— START Quoted passage —

What can you improve for tomorrow? - Michelle Gibbings

The world’s constantly changing.  Blink and you can feel like you’ve missed something.

Do you keep in step with change, get left behind or stride ahead and step up?

If you want to get the life you desire you have to step up to the plate.  There’s an old adage: success breeds success.   But success never happens overnight.

Most success is borne out of a restless urge to do better. A desire to not settle for almost good enough. There’s a willingness – an eagerness – to push the boundaries.

As the founder of IKEA, Ingvar Kamprad said, “The most dangerous poison is the feeling of achievement. The antidote is to every evening think what can be done better tomorrow.”

So what can you do better for tomorrow?

Ditch the complacency

It’s easy to get complacent. To get comfortable doing what we’ve always done before.

Complacency feels cozy. While stepping up feels harder. We get held back by fear. Fear of the unknown.  Fear of failure. Fear of success. Fear of hard work.

And yet complacency is one step closer to irrelevance. That sounds harsh. However, in a world that’s constantly changing we need to embrace living on our edge of learning and to constantly seeks ways to expand our perspectives, experiences and insights.

Embrace the uncertainty

Stepping up involves a constant quest for knowledge and a yearning to discover. This is about accepting that we don’t have all the answers and getting OK with the discomfort of not always knowing the outcome.

When I set up my business four years ago I walked away from the certainty of a large salary to do something I had never done before. Was I uncertain? Yes. Was I excited? Yes. I didn’t know where it would take me, but I knew I had to give it a go.

— END Quoted passage —
— START Data shown —

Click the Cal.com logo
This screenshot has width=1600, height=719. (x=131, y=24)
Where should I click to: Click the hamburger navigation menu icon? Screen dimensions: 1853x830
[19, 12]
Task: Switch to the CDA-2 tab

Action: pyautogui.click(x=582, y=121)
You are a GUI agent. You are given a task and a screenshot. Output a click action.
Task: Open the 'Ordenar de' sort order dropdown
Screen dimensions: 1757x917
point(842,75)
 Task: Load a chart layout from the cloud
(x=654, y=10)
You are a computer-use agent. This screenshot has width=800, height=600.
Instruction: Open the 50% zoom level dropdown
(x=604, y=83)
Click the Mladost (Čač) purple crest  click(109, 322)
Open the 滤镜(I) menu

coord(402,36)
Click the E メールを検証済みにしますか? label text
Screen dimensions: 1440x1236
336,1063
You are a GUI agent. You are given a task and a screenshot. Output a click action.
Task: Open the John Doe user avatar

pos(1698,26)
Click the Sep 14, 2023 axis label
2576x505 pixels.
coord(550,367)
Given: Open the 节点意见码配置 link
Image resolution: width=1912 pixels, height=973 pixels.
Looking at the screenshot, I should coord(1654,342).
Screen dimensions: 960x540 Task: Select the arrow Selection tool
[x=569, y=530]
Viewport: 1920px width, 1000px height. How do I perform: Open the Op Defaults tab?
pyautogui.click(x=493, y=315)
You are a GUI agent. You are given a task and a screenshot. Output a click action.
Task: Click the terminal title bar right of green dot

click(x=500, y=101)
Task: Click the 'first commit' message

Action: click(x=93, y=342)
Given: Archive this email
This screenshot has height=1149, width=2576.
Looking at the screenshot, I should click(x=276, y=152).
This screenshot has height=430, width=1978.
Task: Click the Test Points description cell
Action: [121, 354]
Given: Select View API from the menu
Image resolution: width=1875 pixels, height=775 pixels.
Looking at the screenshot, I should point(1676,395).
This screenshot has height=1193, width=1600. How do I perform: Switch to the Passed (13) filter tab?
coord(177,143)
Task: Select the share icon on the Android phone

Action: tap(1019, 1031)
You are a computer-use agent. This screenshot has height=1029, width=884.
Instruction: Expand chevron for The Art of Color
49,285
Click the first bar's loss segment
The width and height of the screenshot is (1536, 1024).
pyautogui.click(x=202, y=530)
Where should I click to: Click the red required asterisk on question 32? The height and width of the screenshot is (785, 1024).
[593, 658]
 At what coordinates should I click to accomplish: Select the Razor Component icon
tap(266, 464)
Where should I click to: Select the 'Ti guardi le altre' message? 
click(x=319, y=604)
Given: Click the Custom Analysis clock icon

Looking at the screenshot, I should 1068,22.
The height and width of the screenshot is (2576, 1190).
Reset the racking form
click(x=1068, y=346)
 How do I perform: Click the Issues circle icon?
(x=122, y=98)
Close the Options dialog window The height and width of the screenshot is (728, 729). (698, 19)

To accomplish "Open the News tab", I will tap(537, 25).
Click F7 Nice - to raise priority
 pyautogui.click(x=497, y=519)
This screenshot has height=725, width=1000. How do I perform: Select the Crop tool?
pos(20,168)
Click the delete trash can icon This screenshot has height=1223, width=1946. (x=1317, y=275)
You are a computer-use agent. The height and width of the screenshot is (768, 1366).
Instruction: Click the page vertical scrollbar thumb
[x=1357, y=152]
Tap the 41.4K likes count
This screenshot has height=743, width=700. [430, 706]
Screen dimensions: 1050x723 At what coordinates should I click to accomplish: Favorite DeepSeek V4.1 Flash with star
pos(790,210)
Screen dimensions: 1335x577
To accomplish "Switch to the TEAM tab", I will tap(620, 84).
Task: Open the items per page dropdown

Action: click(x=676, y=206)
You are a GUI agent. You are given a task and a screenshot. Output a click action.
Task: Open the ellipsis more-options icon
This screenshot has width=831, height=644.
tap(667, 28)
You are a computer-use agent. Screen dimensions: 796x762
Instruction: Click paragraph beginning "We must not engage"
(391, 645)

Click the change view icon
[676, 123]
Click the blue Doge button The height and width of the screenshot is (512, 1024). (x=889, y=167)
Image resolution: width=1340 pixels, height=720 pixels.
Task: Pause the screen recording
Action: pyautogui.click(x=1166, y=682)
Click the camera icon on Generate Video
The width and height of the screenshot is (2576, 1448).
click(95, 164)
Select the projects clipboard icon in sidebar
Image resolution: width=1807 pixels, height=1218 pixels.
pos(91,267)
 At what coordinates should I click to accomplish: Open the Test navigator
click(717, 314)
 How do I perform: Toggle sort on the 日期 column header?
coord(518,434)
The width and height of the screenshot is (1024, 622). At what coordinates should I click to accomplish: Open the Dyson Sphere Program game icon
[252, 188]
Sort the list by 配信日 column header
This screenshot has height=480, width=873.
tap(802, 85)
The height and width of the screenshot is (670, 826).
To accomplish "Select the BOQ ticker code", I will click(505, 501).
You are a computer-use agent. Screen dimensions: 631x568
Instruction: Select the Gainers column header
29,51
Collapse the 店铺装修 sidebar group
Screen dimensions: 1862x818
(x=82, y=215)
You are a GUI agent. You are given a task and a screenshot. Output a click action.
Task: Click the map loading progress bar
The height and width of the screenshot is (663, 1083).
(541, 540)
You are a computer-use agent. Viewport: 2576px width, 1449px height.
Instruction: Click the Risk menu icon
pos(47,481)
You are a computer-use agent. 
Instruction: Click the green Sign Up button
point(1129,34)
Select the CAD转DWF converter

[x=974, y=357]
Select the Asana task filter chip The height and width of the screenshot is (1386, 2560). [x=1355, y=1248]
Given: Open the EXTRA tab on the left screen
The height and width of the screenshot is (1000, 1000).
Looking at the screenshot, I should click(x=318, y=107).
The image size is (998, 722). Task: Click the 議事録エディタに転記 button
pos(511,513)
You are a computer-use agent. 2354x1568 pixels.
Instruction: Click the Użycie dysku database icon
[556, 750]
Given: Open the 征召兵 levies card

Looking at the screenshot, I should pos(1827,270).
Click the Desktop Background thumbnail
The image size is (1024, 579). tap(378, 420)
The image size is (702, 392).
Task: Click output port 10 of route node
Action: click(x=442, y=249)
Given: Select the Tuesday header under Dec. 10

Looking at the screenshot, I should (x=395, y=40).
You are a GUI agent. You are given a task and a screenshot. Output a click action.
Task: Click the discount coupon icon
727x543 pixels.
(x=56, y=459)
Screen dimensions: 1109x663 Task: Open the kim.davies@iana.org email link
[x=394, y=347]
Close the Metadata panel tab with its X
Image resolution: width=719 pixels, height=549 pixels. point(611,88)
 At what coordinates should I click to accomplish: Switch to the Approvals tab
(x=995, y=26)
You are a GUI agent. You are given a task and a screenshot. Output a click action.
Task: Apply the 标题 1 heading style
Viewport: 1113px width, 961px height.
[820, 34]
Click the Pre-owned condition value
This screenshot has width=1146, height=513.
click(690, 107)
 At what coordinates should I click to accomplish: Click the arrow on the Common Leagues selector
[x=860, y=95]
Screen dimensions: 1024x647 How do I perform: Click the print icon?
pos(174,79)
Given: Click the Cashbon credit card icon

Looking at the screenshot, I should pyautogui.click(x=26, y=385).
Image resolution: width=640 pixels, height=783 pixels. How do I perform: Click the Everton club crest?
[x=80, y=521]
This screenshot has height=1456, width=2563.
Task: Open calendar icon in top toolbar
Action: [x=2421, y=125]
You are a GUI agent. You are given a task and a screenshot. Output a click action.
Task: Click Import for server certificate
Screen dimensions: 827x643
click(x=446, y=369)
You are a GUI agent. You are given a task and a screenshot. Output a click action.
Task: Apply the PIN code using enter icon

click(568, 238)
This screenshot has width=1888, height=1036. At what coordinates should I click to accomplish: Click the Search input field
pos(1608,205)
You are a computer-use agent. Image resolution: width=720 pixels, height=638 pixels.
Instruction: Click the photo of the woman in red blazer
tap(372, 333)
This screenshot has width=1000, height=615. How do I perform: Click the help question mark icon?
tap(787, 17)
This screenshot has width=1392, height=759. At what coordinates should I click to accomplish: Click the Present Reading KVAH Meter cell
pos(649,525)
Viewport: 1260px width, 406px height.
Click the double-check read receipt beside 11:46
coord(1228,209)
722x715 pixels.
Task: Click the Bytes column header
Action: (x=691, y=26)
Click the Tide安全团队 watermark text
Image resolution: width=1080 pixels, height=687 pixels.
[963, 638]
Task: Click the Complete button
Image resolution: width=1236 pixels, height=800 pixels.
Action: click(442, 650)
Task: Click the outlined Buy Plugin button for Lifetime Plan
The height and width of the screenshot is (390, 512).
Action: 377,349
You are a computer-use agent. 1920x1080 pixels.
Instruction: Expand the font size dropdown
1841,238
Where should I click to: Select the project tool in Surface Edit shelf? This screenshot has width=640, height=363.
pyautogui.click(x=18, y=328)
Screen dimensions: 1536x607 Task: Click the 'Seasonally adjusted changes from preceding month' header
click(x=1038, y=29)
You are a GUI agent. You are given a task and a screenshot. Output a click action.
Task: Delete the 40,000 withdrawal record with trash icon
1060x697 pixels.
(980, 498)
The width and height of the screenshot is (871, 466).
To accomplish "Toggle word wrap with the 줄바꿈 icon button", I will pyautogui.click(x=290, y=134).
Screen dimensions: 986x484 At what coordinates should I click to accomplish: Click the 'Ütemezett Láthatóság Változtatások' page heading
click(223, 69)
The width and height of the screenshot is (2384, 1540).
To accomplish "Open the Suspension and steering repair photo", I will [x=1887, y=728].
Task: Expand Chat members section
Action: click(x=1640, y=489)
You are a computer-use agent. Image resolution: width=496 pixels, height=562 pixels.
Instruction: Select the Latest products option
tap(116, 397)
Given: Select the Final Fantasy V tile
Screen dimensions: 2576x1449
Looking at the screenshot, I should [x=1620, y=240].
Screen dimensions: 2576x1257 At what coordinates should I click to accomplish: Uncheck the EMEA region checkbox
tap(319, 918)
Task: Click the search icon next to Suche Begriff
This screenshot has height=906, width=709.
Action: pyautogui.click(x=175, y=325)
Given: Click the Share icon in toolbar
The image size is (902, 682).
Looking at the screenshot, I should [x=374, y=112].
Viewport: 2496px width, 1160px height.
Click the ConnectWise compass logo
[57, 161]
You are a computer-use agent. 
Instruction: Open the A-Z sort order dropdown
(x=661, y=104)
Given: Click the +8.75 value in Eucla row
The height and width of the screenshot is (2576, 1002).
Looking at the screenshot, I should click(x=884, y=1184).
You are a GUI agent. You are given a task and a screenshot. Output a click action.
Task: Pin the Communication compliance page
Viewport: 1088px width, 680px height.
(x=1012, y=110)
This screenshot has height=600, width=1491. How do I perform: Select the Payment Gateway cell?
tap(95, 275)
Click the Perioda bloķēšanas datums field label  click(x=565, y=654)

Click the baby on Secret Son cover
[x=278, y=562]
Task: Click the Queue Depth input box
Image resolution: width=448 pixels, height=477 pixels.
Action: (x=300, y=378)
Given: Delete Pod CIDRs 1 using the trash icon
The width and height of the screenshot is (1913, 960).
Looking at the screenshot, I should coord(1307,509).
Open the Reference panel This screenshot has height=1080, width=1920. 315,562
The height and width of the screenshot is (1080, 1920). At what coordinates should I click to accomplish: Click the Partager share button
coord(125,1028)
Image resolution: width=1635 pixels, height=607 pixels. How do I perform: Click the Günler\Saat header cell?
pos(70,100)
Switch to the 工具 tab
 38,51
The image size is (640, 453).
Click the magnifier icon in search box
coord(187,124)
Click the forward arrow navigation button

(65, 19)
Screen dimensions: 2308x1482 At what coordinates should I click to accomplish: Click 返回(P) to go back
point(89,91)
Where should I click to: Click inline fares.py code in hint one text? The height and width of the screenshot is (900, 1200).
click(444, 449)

— END Data shown —

— Objective 1 —
List every fear the post on improving for tomorrow names as something that holds us back.
— Objective 2 —
In the post on improving for tomorrow, how long ago did the writer set up the business?
— Objective 3 —
Output the passage of the post on improving for tomorrow that begins at the words "Do you keep in" and stops after the words "always done before.".
Work from the post on improving for tomorrow alone, not from the data.

— Full output 1 —
Fear of the unknown
Fear of failure
Fear of success
Fear of hard work

— Full output 2 —
Four years ago.

— Full output 3 —
Do you keep in step with change, get left behind or stride ahead and step up?

If you want to get the life you desire you have to step up to the plate.  There’s an old adage: success breeds success.   But success never happens overnight.

Most success is borne out of a restless urge to do better. A desire to not settle for almost good enough. There’s a willingness – an eagerness – to push the boundaries.

As the founder of IKEA, Ingvar Kamprad said, “The most dangerous poison is the feeling of achievement. The antidote is to every evening think what can be done better tomorrow.”

So what can you do better for tomorrow?

Ditch the complacency

It’s easy to get complacent. To get comfortable doing what we’ve always done before.